• **DATA SHOWN**
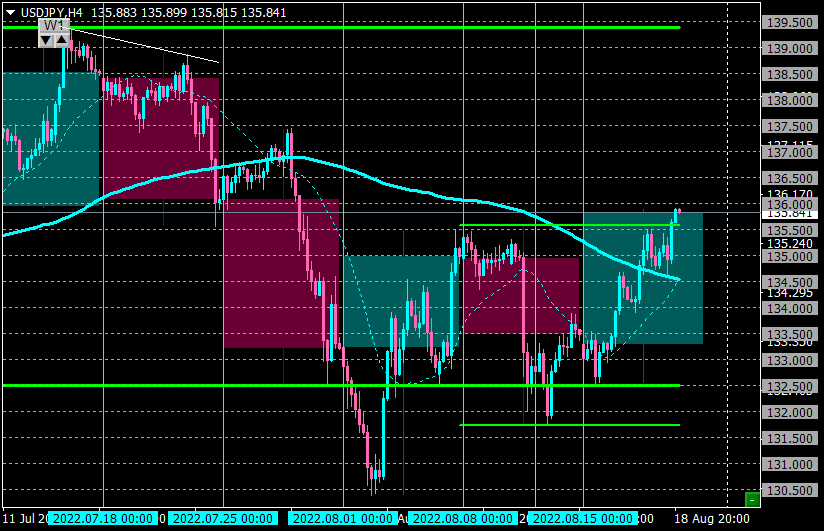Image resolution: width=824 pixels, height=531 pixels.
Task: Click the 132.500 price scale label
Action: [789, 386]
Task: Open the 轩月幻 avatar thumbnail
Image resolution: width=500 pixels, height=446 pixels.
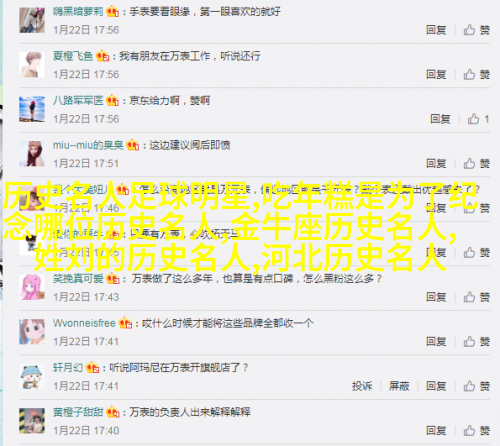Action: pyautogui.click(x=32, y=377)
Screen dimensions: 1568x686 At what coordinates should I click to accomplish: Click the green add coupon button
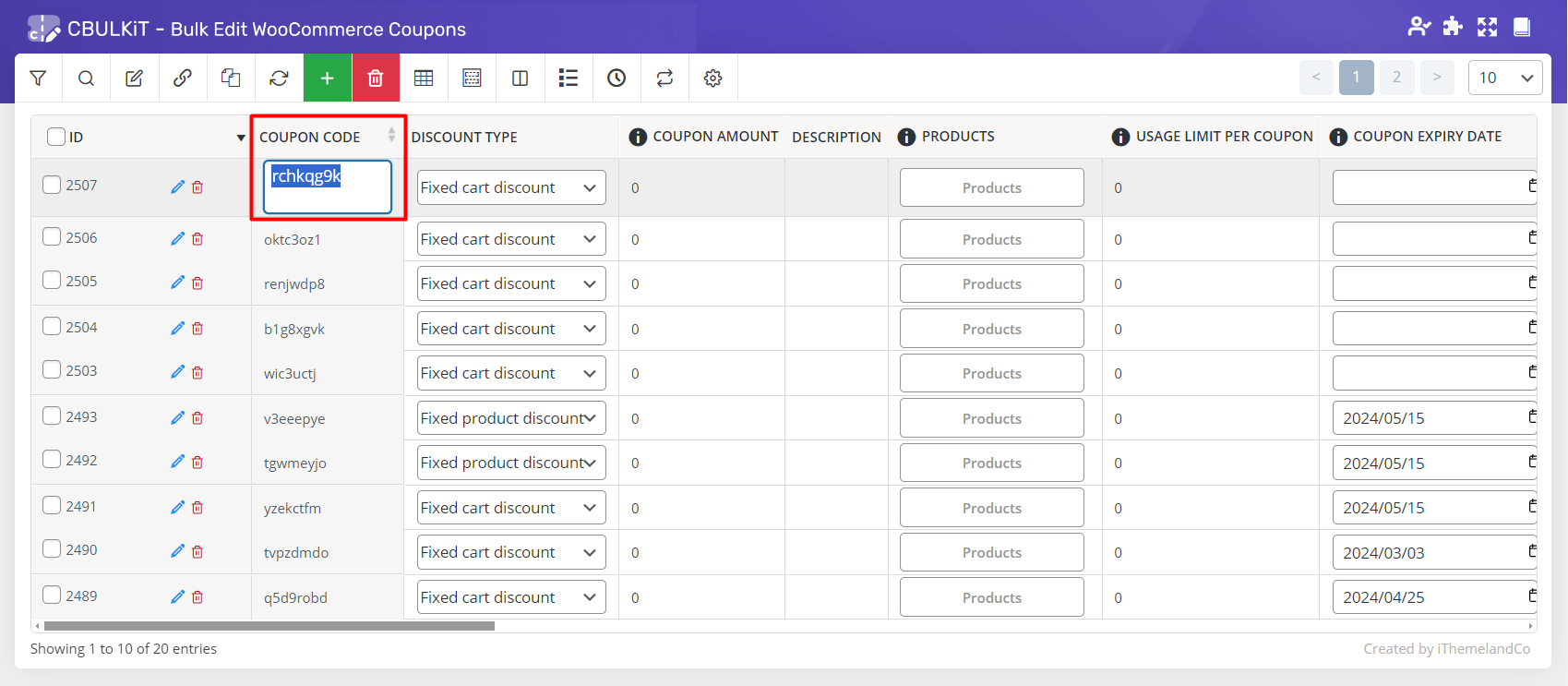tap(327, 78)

==

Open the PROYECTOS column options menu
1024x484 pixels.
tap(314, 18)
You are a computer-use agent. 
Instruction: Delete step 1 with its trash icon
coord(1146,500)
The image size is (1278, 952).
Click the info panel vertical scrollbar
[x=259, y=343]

* * *

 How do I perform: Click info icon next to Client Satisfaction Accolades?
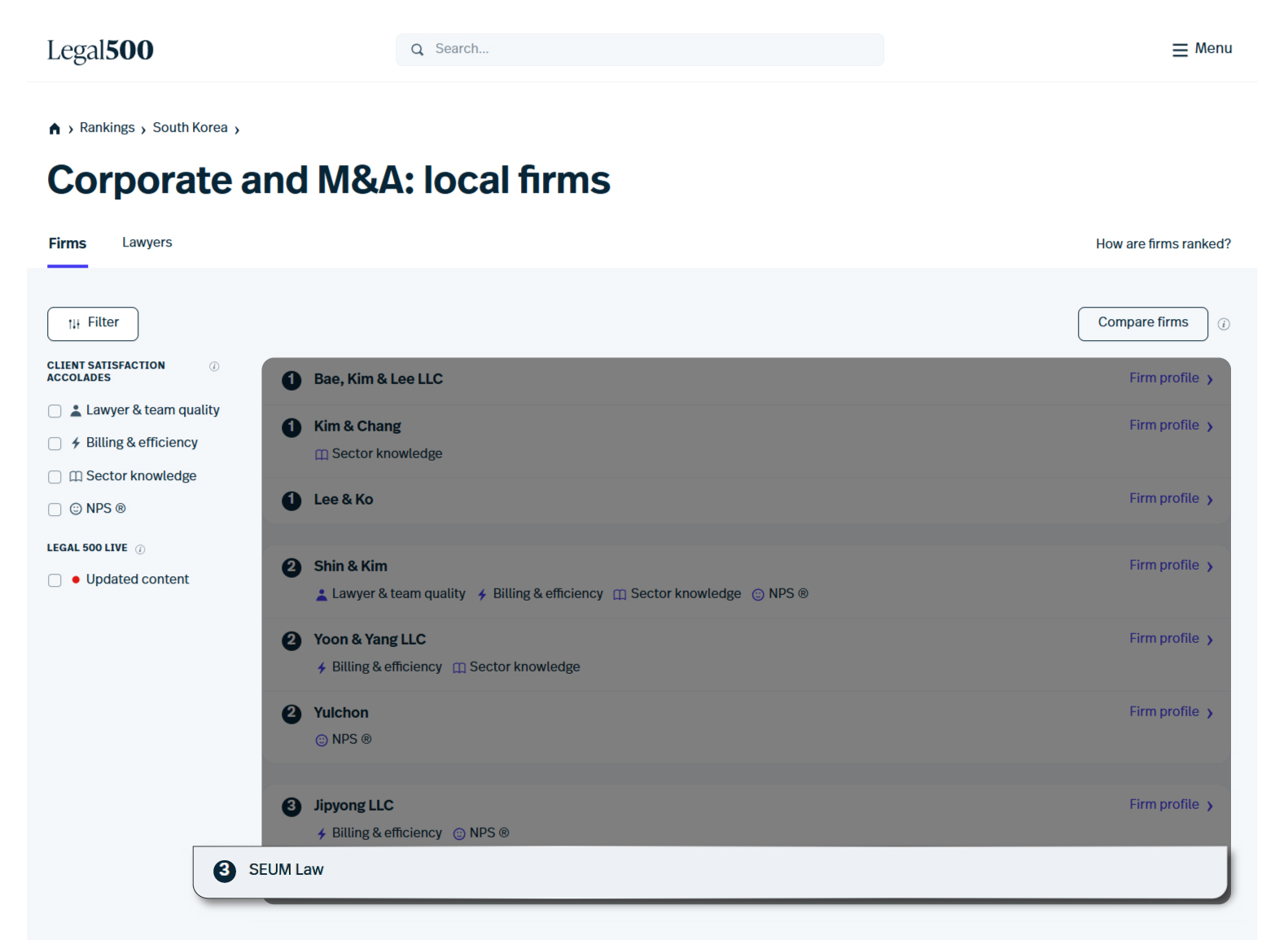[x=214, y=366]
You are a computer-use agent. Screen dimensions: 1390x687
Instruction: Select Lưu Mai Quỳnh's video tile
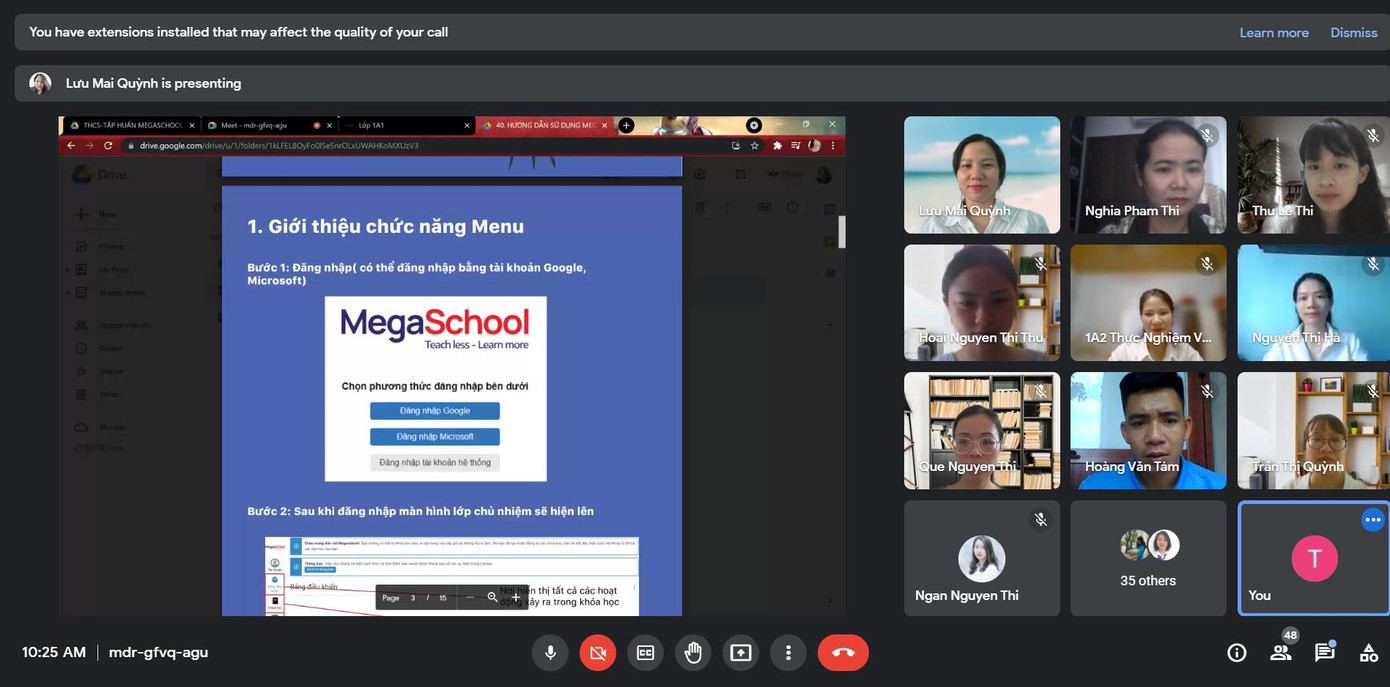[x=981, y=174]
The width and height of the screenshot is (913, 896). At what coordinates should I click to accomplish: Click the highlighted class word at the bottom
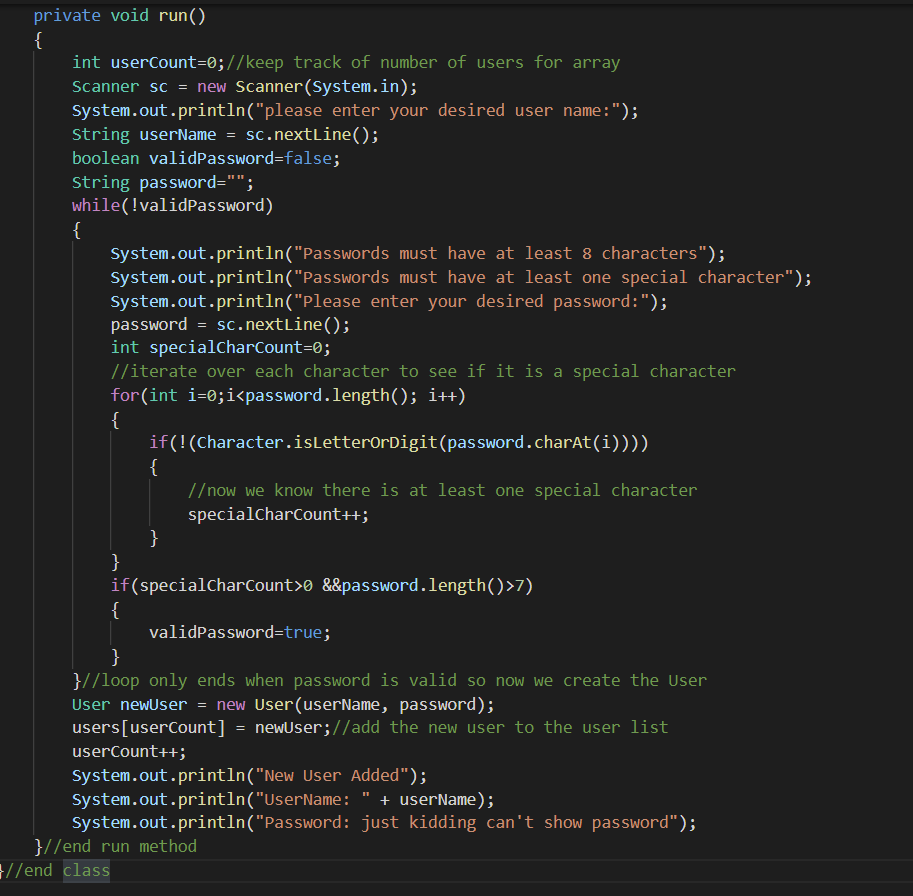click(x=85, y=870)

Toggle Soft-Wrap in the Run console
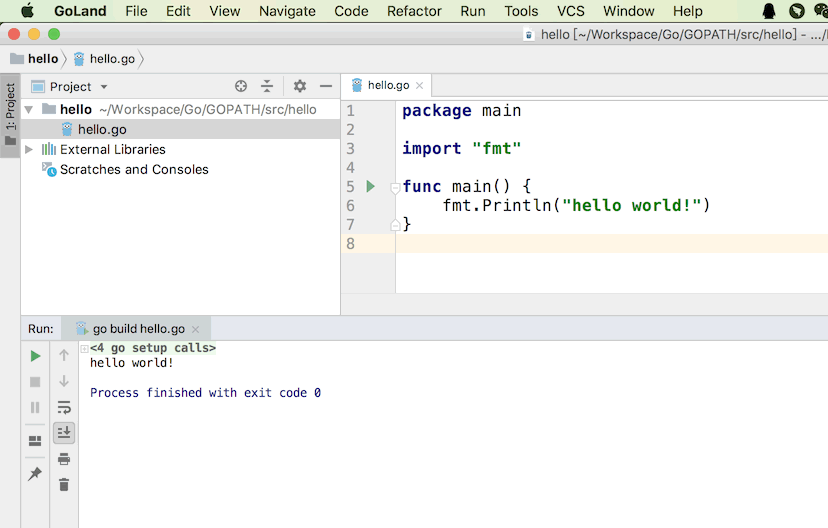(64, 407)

• **STATED GOAL**
Find every line in the records above that contains the word "icon", and copy each of those lines in full.

• **TASK ANSWER**
Instruction: Delete step 1 with its trash icon
 How do I perform: Click info icon next to Client Satisfaction Accolades?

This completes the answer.